In case anyone reading this suddenly loses the desire to learn any more, there is a potential obstacle: “The new validity periods may not give sufficient time for laboratories and pharmacies to process the results”, explains Expresso. 

Put bluntly, a test could become ‘out of date’ before it was delivered to the person who took it.

Nonetheless, the government’s experts are pressing on undaunted – seemingly unaware of the ‘good news’ being reported internationally that Omicron “appears to be milder” than all previous strains of SARS-CoV-2 (click here).

This was hinted at right at the moment Omicron started hogging headlines (click here) – but no-one then seemed prepared to want to listen.

Now after weeks of ‘counting cases’ – and not seeing them translate into serious illness – the reality is a little harder to escape. 

But as we see in Portugal, specialists remain determined to take no risks with the health of the nation: they would rather mass-test at breakneck speed to try and ‘catch Omicron’ before it powers through a population that is already showing an 86.4% immunity to the virus (click here).

Virologist Paula Paixão tells Expresso “it makes absolute sense to cut down on test (validity) periods, “as the incubation period for this variant is much shorter”.

Miguel Castanho of the Institute of Molecular Medicine is also all for shorter test validity as it will “bring tighter control over chains of transmission, obliging people to take more tests”.

Nowhere in the article is the steady voice of Pedro Simas – also from the Institute of Molecular Medicine – who has said we would all be much better off to throttle back on testing, as Omicron is essentially benign, and in infecting people so easily, will power natural immunity (click here).

On the subject of natural immunity, again experts tend not to shout this from the rooftops, but it is, without doubt, “more robust” than any immunity conferred by any of the vaccines (click here) and here.

But, as we say, Pedro Simas and his steady voice is not in evidence in the story today. Today it is all about reducing the validity of tests essential for travel and certain social occasions.

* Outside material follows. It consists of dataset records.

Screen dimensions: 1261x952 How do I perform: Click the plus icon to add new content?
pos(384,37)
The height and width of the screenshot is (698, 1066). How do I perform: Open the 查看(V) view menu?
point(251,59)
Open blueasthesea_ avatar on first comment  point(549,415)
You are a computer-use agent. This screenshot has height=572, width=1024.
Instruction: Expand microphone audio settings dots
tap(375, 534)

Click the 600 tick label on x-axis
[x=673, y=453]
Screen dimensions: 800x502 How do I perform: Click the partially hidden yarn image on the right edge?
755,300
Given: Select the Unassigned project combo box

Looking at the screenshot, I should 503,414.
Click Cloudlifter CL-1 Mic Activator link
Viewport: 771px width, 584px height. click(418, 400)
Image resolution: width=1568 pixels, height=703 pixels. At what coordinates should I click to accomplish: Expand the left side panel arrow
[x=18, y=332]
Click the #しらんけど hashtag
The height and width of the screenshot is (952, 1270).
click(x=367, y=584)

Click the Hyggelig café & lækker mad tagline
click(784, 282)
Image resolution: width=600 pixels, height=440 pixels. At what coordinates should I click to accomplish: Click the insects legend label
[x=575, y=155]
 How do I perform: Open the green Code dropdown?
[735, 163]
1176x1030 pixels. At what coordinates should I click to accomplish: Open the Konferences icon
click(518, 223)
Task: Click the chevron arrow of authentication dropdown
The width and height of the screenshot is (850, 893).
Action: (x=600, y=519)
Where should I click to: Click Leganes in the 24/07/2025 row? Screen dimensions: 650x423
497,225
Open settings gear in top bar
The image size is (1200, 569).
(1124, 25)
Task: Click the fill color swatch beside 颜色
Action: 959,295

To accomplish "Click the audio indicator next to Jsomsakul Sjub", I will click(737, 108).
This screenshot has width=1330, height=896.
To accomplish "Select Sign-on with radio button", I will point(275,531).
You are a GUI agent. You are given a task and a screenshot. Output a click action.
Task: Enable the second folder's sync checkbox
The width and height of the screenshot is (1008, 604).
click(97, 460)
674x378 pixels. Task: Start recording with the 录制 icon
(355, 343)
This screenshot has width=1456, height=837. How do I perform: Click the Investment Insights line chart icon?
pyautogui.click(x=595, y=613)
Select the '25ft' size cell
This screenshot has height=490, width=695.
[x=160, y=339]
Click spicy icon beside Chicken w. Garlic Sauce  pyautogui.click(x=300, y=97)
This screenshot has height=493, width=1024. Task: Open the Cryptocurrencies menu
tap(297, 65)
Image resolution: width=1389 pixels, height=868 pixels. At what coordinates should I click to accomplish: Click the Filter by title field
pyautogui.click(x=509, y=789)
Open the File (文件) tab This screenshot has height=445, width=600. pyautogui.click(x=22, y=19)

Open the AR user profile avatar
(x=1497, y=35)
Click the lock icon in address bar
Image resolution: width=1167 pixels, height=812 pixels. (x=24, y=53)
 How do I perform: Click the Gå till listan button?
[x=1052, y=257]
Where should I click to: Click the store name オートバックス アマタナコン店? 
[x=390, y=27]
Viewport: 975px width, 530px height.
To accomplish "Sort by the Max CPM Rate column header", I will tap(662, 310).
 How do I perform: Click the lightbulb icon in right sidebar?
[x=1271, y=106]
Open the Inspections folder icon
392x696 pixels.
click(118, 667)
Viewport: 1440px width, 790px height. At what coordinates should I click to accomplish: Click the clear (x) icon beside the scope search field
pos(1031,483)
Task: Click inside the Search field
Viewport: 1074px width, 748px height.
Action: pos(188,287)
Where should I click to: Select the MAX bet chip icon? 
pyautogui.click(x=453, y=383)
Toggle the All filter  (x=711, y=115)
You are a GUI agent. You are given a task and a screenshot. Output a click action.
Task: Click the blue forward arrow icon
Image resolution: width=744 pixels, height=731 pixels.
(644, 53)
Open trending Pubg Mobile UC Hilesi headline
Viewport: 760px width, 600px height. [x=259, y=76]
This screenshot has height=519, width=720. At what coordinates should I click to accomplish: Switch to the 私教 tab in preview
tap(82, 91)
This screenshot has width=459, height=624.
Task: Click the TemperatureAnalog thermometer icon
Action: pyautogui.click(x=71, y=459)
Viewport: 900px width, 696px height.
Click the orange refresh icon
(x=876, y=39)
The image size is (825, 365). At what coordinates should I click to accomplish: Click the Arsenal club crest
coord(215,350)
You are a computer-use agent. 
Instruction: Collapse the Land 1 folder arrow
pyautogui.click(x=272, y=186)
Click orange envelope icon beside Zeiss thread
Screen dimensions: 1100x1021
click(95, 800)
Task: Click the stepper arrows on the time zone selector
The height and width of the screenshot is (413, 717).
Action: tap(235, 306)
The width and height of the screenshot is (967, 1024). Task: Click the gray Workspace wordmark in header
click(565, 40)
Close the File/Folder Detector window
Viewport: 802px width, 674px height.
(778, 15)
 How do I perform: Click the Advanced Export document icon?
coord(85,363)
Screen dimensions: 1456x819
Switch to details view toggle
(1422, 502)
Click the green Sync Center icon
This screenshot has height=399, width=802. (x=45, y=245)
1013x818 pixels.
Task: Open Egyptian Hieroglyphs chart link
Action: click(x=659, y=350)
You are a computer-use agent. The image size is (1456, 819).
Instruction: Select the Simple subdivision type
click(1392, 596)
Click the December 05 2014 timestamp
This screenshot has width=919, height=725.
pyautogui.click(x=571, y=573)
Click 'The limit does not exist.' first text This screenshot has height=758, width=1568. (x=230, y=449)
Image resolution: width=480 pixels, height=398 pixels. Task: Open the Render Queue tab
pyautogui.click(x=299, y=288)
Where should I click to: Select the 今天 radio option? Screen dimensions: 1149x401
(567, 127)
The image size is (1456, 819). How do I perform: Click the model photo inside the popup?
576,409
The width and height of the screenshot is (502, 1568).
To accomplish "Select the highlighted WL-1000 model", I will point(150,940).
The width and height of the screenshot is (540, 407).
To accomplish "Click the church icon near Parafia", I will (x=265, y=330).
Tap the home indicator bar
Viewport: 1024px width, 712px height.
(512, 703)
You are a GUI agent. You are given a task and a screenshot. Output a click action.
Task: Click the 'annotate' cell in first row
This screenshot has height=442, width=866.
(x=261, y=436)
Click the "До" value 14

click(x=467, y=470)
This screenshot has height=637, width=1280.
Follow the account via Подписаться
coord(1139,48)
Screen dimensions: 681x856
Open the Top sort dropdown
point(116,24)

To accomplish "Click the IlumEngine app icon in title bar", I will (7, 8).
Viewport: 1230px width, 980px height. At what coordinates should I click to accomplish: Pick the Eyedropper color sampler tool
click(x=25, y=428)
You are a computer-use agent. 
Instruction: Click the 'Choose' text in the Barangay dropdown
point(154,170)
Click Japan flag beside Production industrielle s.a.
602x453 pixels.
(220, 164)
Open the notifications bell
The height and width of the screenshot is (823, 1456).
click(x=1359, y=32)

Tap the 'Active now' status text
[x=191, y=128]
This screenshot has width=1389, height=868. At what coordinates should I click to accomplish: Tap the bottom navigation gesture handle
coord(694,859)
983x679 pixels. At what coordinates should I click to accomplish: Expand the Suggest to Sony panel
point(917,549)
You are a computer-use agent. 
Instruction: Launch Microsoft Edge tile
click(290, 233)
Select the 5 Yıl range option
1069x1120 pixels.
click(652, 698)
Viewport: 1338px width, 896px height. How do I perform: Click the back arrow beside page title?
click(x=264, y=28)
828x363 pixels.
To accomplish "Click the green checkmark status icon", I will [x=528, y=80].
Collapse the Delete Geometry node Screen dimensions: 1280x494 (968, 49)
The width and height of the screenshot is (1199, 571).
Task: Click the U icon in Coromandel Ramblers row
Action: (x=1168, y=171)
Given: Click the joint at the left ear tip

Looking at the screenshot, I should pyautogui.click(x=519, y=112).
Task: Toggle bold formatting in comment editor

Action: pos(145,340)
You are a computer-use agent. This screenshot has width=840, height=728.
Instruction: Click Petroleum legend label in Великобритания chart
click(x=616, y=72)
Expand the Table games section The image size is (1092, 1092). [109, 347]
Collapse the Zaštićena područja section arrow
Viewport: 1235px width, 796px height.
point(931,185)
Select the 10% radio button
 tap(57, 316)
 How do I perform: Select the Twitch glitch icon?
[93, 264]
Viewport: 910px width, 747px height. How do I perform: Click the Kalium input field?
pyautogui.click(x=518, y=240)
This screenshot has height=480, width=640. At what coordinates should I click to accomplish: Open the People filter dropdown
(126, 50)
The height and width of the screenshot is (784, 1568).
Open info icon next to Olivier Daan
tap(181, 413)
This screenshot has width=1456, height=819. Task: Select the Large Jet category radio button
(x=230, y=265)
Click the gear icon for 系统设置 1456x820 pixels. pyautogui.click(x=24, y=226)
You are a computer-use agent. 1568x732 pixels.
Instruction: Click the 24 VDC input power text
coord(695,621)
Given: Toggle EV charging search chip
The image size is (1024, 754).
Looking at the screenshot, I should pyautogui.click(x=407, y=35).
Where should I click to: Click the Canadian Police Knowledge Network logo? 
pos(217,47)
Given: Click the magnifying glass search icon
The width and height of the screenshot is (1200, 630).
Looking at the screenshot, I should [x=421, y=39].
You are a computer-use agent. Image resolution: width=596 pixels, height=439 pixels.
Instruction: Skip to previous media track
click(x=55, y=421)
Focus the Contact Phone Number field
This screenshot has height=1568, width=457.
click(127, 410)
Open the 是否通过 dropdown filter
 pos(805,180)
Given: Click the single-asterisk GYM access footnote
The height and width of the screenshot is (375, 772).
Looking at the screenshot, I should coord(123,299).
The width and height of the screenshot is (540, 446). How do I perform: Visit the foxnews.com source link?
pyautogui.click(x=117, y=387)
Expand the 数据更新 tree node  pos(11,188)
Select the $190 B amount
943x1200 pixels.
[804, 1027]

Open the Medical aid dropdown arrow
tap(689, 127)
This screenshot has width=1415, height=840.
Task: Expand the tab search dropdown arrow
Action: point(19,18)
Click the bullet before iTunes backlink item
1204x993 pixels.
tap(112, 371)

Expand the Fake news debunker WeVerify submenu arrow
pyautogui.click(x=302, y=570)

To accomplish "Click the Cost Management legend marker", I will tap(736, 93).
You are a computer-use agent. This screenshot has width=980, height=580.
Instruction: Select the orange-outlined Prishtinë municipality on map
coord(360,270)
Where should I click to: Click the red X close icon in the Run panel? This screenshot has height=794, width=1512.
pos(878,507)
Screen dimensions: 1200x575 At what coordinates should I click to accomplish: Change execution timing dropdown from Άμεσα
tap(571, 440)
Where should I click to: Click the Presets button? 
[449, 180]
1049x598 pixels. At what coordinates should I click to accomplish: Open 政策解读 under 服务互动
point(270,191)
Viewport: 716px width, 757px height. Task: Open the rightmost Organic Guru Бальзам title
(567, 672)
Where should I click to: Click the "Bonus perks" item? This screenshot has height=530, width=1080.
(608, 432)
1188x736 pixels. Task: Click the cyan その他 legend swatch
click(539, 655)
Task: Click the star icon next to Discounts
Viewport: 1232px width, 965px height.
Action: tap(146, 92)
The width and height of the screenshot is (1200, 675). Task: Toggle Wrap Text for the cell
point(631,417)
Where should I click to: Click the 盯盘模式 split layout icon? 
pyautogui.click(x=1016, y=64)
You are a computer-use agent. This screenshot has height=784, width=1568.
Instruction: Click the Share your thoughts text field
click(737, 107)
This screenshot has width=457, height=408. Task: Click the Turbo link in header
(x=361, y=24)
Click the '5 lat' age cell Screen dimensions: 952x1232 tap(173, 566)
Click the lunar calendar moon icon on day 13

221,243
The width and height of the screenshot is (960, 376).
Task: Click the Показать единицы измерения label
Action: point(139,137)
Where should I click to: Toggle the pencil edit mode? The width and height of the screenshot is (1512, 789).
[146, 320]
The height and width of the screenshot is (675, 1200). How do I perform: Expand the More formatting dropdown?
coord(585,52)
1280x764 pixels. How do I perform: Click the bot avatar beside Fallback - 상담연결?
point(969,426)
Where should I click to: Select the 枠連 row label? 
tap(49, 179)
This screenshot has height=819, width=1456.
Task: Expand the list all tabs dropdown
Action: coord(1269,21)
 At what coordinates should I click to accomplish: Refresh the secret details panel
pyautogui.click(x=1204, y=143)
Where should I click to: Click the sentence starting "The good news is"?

And to this end, the country is ordering, conducting and selling tests as if its very future depended on it.

Says Expresso, “up till January 3 pharmacies will receive four million boxes of rapid tests – 2.5 million being self-tests and 1.5 million being tests for professional use”.

Manuel Talhinhas of the association of pharmaceutical distributors adds that next week he expects delivery of  “almost as many tests as those sold between April and November this year”.

As of last week, Portugal was described as having exceeded 23 million tests for the new coronavirus since the start of the pandemic.

Between December 1-14, an average of 123,000 tests were taken each day.

The ‘period of containment’ coming into force from midnight will simply see more and more tests being performed, albeit vaccination centres are closing for December 24/ 25 and 26 and for New Year’s Eve and New Years Day.

And with more and more tests being taken, the likelihood is that more and more cases will be flagged (requiring people to go into periods of self-isolation) for a variant that is leaving most of its victims almost unaware that anything is wrong with them.

UPDATE: Since Expresso’s story started being shared, the DGS has sought to reduce the implied threat to test validity: it is simply “analysing data and evidence that has come in on the Omicron variant in a dynamic form over the last few days”. The health directorate “guarantees it will adapt recommendations whenever scientific evidence so justifies”, reports SIC.